▶ [WORK REQUIRED]:
Where the listing below has a line with "Where should I click to: Expand the Servo", write out exactly that line and every line after it, stopping after the line with "Open the scotty".

------ EXERCISE INPUT ------

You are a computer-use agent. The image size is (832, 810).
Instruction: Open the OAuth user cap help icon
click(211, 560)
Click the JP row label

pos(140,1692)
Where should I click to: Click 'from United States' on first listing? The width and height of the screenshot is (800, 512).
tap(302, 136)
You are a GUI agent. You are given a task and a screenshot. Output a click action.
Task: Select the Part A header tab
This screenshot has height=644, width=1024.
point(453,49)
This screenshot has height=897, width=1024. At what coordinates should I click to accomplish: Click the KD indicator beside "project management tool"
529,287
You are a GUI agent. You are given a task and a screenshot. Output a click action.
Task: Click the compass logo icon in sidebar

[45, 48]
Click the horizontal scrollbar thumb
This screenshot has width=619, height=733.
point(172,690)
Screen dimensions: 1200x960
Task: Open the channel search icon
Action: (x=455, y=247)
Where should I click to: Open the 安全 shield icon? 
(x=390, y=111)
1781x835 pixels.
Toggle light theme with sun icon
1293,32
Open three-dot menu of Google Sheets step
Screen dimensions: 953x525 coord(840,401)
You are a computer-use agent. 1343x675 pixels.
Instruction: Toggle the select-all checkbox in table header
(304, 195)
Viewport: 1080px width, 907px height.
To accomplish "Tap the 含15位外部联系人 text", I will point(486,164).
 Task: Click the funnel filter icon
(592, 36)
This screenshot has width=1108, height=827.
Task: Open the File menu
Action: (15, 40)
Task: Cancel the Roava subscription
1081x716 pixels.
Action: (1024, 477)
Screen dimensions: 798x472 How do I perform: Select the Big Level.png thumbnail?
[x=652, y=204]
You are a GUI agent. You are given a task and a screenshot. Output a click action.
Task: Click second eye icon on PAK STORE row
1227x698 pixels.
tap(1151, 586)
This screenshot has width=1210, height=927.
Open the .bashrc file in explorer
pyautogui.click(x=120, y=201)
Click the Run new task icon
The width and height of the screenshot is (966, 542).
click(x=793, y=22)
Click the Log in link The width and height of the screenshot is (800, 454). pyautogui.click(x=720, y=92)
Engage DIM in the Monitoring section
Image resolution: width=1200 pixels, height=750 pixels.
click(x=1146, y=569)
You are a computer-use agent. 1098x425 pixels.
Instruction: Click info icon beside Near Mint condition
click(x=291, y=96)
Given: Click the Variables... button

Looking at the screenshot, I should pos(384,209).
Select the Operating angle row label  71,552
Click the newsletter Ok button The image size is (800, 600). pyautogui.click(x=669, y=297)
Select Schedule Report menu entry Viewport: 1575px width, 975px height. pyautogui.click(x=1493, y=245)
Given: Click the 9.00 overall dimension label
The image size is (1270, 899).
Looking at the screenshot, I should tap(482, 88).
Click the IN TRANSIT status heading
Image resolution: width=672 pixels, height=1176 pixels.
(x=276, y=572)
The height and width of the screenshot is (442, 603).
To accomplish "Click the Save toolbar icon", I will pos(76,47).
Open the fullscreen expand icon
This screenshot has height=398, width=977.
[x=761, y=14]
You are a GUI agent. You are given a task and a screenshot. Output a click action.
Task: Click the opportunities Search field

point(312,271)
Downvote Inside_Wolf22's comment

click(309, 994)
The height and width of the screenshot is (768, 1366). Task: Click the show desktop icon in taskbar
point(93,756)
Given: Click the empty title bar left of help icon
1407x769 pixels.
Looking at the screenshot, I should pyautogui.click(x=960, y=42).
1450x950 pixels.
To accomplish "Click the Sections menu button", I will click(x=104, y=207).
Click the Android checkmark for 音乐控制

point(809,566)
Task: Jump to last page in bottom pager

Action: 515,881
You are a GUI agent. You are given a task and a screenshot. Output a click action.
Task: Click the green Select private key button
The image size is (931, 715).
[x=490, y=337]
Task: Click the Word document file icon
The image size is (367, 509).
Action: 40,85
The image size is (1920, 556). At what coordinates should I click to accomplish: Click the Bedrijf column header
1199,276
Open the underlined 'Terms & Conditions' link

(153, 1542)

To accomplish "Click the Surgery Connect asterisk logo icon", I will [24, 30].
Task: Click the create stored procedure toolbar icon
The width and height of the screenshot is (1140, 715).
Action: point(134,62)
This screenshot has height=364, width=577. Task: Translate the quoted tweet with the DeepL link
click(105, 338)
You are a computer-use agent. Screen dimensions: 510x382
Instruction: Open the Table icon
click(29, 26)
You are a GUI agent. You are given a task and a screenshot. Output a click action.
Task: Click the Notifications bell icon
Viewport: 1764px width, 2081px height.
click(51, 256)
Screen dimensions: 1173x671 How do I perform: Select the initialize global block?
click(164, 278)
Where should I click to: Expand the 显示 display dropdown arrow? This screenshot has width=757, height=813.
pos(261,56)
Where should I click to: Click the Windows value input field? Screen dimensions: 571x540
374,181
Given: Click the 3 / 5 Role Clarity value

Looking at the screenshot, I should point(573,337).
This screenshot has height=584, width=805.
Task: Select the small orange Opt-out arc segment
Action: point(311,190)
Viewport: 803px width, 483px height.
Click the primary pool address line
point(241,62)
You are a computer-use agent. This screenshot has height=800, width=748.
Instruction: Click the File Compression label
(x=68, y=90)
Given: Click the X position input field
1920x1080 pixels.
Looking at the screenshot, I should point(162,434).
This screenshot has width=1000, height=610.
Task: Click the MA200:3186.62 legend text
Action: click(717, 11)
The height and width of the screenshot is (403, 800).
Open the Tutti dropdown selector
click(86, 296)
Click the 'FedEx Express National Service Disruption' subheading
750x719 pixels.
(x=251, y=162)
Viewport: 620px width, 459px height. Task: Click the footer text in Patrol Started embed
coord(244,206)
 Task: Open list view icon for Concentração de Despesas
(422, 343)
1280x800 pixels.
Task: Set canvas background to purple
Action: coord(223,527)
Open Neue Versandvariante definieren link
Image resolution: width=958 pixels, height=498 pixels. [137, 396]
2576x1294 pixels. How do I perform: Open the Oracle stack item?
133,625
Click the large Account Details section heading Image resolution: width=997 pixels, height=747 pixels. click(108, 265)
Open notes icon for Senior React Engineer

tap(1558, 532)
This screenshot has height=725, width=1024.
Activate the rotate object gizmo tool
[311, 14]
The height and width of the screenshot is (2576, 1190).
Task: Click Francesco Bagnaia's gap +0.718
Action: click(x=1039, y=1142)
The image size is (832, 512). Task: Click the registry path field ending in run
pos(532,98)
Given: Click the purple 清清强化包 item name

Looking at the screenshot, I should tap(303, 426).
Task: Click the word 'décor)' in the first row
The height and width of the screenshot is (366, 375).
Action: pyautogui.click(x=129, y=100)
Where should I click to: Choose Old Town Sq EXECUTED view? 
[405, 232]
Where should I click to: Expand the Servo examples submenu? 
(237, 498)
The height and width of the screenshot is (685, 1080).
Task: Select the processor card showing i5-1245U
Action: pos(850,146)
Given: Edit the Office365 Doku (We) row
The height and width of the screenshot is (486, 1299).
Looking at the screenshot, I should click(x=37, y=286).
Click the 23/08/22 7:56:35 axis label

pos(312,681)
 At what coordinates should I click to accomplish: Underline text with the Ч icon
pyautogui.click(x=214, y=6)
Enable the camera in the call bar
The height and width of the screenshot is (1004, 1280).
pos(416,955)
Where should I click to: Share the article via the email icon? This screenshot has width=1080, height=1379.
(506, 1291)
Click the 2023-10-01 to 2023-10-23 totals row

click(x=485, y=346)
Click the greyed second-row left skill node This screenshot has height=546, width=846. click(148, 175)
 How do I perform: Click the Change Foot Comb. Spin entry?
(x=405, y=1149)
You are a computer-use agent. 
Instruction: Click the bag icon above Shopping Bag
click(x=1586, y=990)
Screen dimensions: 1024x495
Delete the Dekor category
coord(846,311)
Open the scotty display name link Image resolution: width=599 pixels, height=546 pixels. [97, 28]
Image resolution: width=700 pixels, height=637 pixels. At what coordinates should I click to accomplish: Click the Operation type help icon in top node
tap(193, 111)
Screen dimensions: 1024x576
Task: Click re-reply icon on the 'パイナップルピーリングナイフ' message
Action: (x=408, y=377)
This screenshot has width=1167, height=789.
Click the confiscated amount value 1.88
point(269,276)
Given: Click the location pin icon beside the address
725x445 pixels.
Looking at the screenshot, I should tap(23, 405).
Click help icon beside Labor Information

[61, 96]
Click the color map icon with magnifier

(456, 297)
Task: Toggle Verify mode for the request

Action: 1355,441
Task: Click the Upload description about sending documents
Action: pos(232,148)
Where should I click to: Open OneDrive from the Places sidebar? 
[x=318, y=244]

------

▶ [ANSWER TO THIS PROBLEM]:
Where should I click to: Expand the Servo examples submenu? 
(237, 498)
The height and width of the screenshot is (685, 1080).
Task: Select the processor card showing i5-1245U
Action: pos(850,146)
Given: Edit the Office365 Doku (We) row
The height and width of the screenshot is (486, 1299).
Looking at the screenshot, I should click(x=37, y=286).
Click the 23/08/22 7:56:35 axis label

pos(312,681)
 At what coordinates should I click to accomplish: Underline text with the Ч icon
pyautogui.click(x=214, y=6)
Enable the camera in the call bar
The height and width of the screenshot is (1004, 1280).
pos(416,955)
Where should I click to: Share the article via the email icon? This screenshot has width=1080, height=1379.
(506, 1291)
Click the 2023-10-01 to 2023-10-23 totals row

click(x=485, y=346)
Click the greyed second-row left skill node This screenshot has height=546, width=846. click(148, 175)
 How do I perform: Click the Change Foot Comb. Spin entry?
(x=405, y=1149)
You are a computer-use agent. 
Instruction: Click the bag icon above Shopping Bag
click(x=1586, y=990)
Screen dimensions: 1024x495
Delete the Dekor category
coord(846,311)
Open the scotty display name link Image resolution: width=599 pixels, height=546 pixels. [97, 28]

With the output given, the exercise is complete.